Dika menghela napas panjang kemudian menghembuskannya seara perlahan untuk menahan emosinya, kalau wanita ini bukanlah Ibunya pasti dia akan meninggalkannya tanpa mengatakan apa-apa. Wanita itu sudah tahu kalau dirinya tidak memikirkan apa pun tentang pernikahan, jadi bukankah sudah ketahuan bahwa dirinya sama sekali tidak ingin menerima perjodohan ini? Ibunya selalu memaksa dirinya untuk mencari kekasih bahkan sampai membuatkannya kencan buta dengan para gadis, emosi Dika sudah di ujung tanduk namun pria itu tidak bisa meluapkannya.

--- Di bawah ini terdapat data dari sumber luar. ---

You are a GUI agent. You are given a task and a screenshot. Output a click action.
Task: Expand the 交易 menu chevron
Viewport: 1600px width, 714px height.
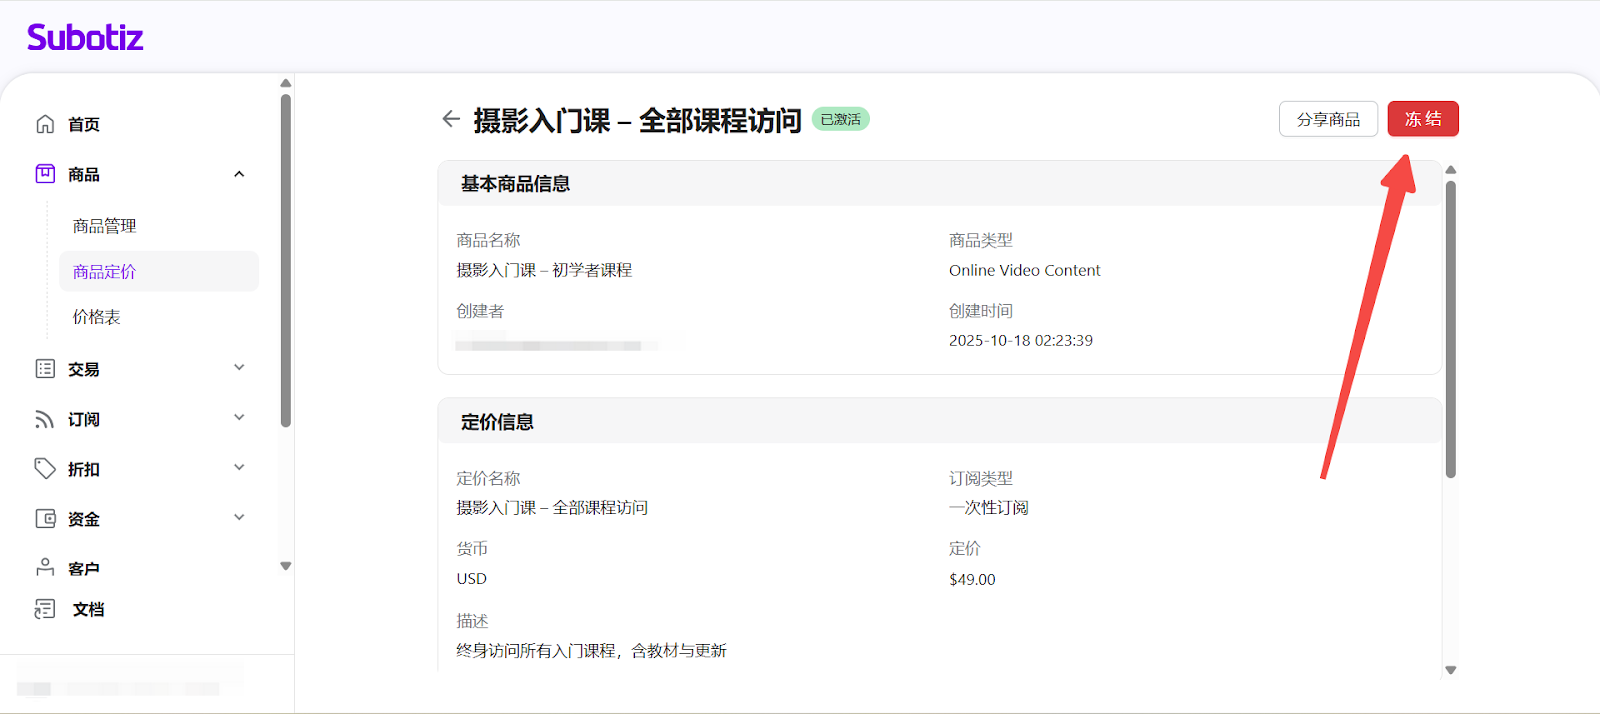pyautogui.click(x=239, y=368)
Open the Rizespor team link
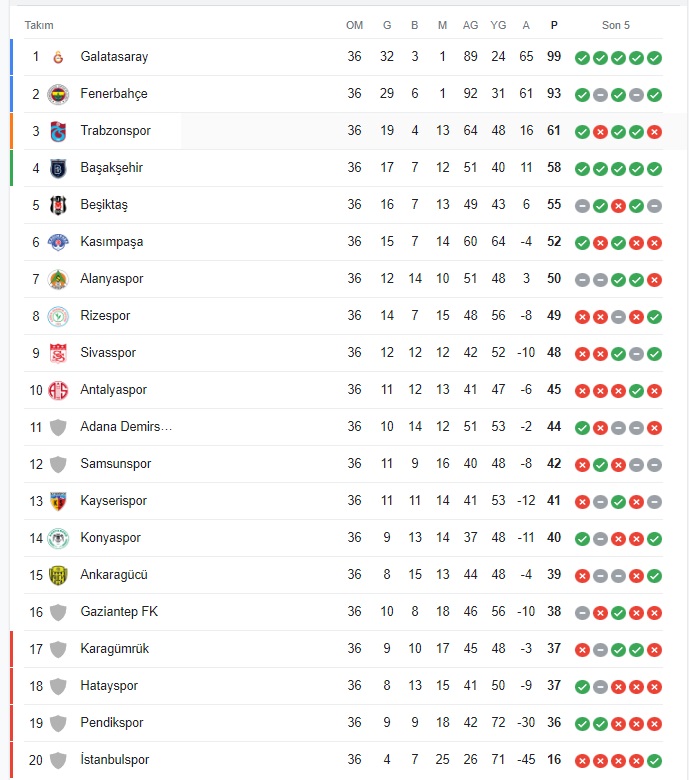 [105, 316]
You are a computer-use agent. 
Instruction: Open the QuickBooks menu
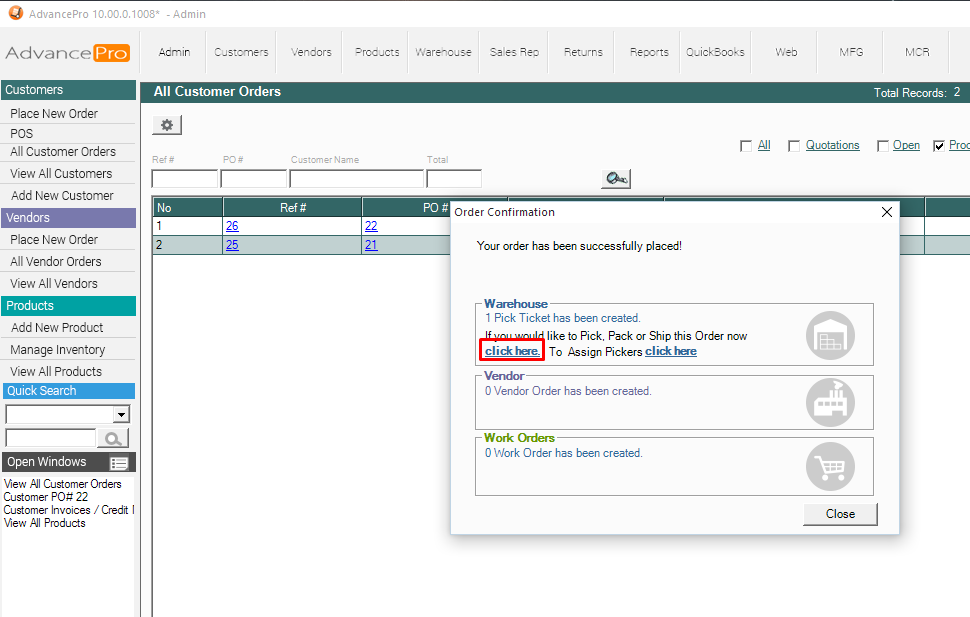tap(715, 52)
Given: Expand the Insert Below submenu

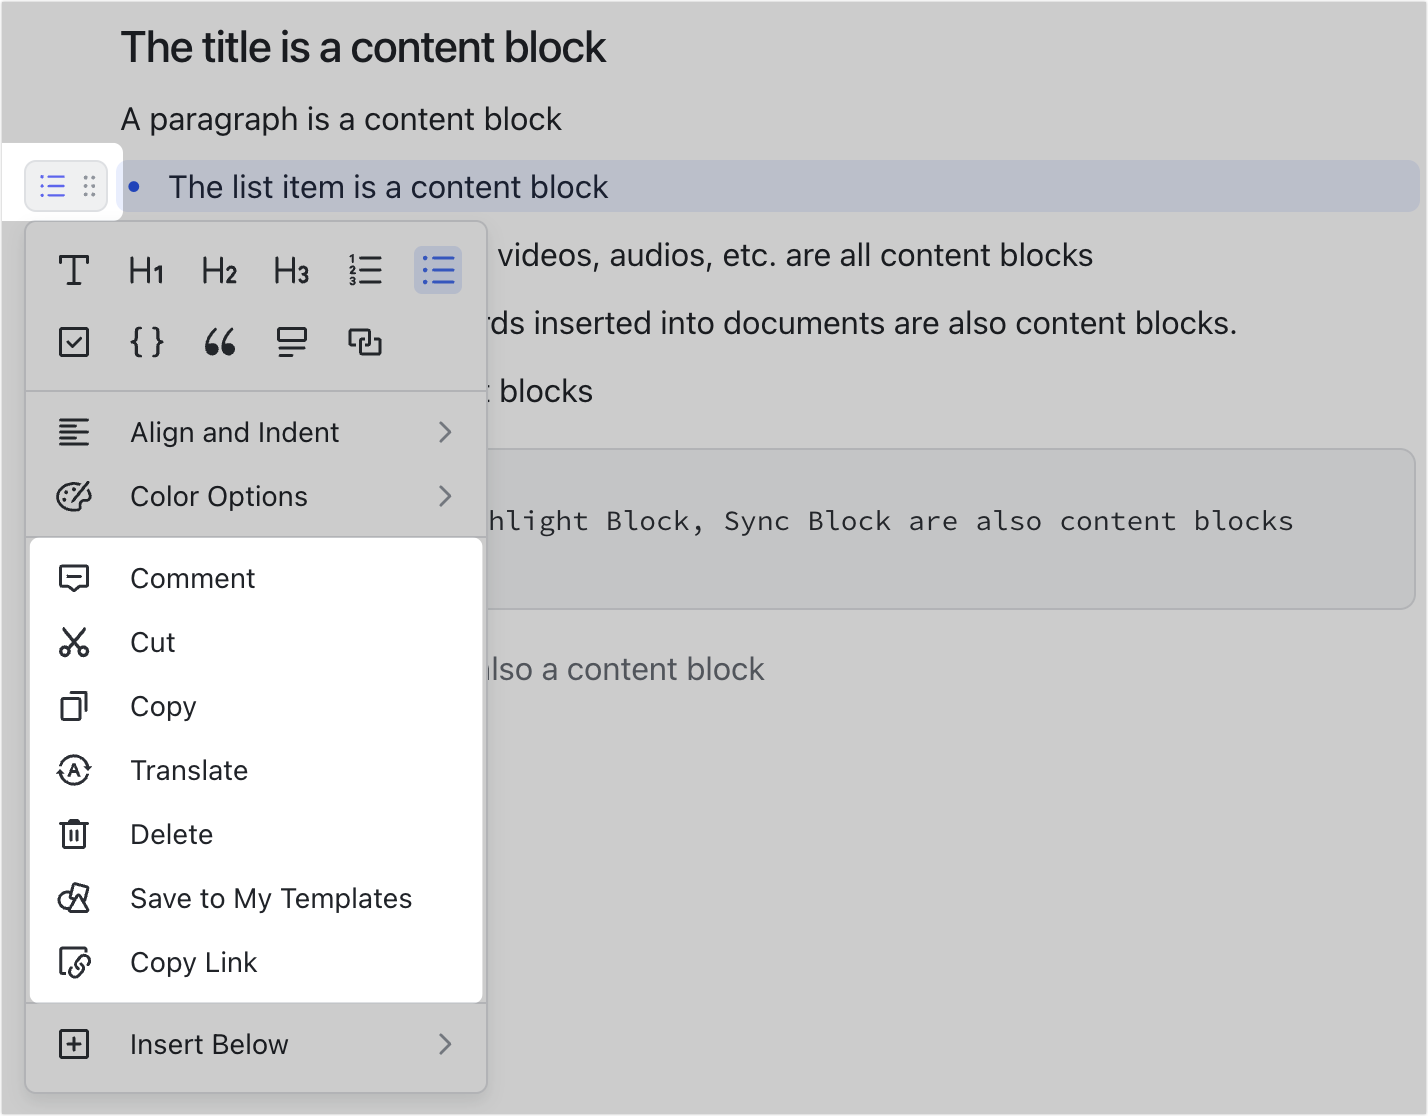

"Bu, aku tuh gak tahu harus apa. Aku gak pernah memikirkan sama sekali tentang pernikahan, jadi aku juga gak bisa kasih komentar apa pun tentang perjodohan ini," kata Dika sedikit memarahi Ibunya. "Saya tidak bertemu dengan Mira karena di jauh berada di bawah saya, kita juga sepakat untuk tidak mengatakan pada siapa pun tentang perjodohan ini jadi tidak ada komentar apa pun tentang karyawan karena mereka semua tidak ada yang mengetahuinya dan saya juga tidak mau ada yang mengetahuinya selain keluarga kita dan keluarga Mira."
"Dika kamu gak boleh kayak begitu, kasihan dong Mira kalau dia mau menikah tapi tidak di umumkan," ucap Gina merasa kasihan dengan gadis itu.
"Saya saya tidak menyetujui pernikahan ini, bagaimana bisa diselenggarakan?" kata Dika.
"Dika, bukanya kamu menyukai Mira? Kamu menerima perjodohan ini kan?"
"Ngga. Saya tidak menerimanya sama sekali."
"Tapi bukanya kamu menyukai gadis itu? apa sih yang kurang dari Mira? Kamu lihat sendiri kan bagaimana cantinya dia malam itu?"
"Pokoknya saya menolak," tolak Dika tentang perjodohan ini. Dari awal sang Ibu membuat kencan buta untuknya dirinya memang tidak tertarik dengan sebuah pernikahan "Aku gabisa bilang apa kekurangan gadis itu karena dari awal saya tidak tertarik dengan pernikahan."
Setelah mengatakan hal tersebut Dika melangkahkan kakinya menuju kamar. karena hanya di situlah tempat di mana privasinya akan aman dan ia akan terbebas dari pertanyaan yang berhubungan dengan percintaan karena dirinya sangat tidak menyukai hal hal yang berhubungan tentang cinta.